Records shown START

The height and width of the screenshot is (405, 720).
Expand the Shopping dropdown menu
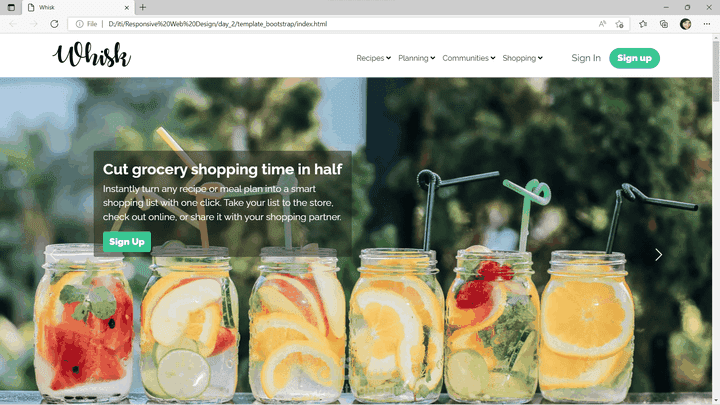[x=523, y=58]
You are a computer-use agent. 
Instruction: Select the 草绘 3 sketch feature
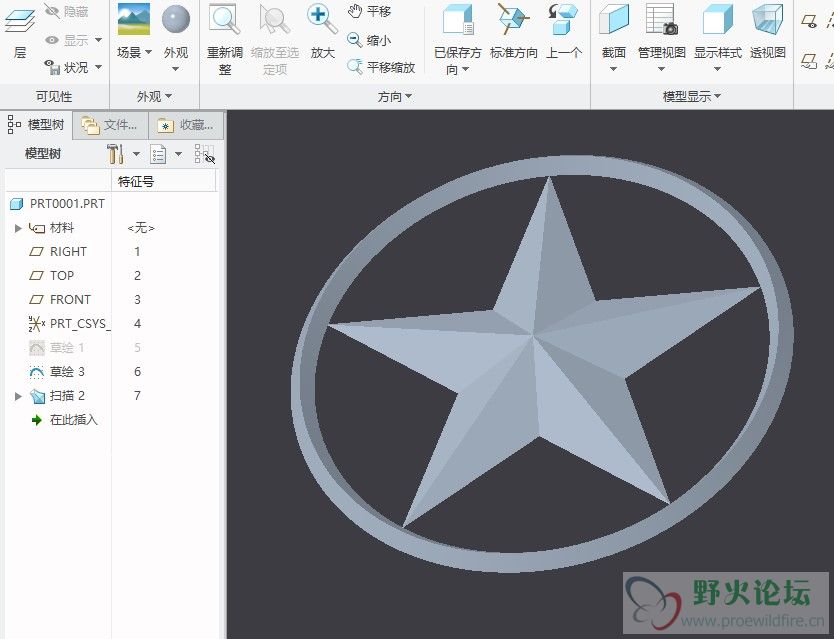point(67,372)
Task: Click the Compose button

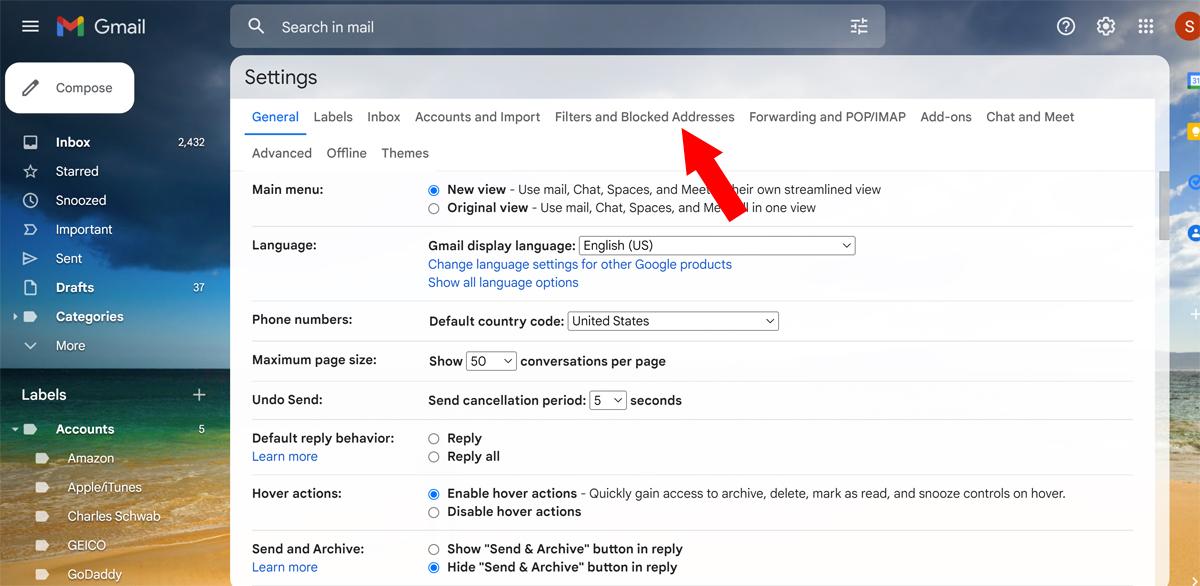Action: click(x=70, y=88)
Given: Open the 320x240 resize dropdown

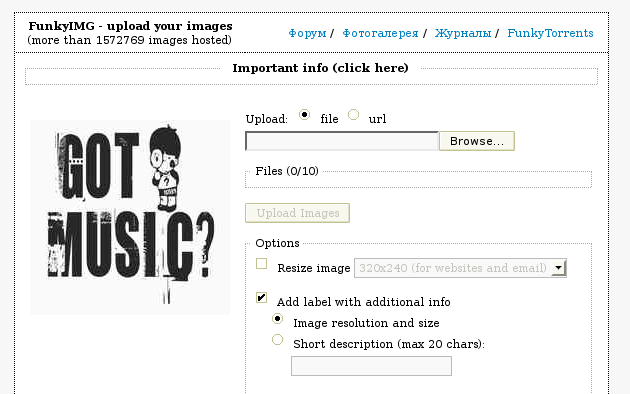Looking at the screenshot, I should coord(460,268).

Records shown END

Print every record exactly without the images.

▸ **Exercise answer**
The height and width of the screenshot is (405, 720).
Expand the Shopping dropdown menu
[x=523, y=58]
You are a computer-use agent. 
Instruction: Select the 草绘 3 sketch feature
point(67,372)
Task: Click the Compose button

Action: click(x=70, y=88)
Given: Open the 320x240 resize dropdown

Looking at the screenshot, I should coord(460,268).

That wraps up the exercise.